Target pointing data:

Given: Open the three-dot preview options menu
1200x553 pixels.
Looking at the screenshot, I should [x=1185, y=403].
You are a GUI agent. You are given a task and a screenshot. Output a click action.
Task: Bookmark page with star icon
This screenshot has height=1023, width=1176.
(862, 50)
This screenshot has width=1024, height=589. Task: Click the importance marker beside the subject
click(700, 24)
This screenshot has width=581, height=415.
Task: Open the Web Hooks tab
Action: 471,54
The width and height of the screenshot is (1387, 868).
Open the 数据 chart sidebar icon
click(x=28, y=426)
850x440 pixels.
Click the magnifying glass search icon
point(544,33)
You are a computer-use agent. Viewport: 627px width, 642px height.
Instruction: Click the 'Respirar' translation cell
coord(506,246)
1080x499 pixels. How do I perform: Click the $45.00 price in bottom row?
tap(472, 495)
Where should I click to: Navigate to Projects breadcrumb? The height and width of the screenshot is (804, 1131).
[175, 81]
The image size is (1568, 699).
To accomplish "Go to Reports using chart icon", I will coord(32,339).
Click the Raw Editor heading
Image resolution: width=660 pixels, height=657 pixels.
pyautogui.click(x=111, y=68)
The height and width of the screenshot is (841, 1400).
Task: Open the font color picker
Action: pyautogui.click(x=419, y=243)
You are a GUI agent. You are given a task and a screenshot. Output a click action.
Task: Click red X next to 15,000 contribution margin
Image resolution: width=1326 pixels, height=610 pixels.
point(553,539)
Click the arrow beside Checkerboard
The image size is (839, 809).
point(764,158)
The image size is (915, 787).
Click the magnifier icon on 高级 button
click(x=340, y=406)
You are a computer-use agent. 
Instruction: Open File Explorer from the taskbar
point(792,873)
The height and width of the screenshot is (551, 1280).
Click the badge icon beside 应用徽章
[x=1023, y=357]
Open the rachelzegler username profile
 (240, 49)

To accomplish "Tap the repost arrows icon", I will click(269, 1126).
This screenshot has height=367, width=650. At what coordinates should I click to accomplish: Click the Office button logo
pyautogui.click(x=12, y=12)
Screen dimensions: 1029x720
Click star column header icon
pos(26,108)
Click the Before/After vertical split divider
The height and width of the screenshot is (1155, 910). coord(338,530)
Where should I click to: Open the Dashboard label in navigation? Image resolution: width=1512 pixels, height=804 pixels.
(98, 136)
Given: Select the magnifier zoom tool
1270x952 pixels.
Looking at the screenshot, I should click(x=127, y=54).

Short exercise: Pull out every line of the material above that contains the string "agent", treating uppercase and lowercase as different.

Solution to the exercise:
You are a GUI agent. You are given a task and a screenshot. Output a click action.
You are a computer-use agent. Viewport: 627px width, 642px height.
You are a GUI agent. You are given a task and a screenshot. Output a click action.
You are a computer-use agent. 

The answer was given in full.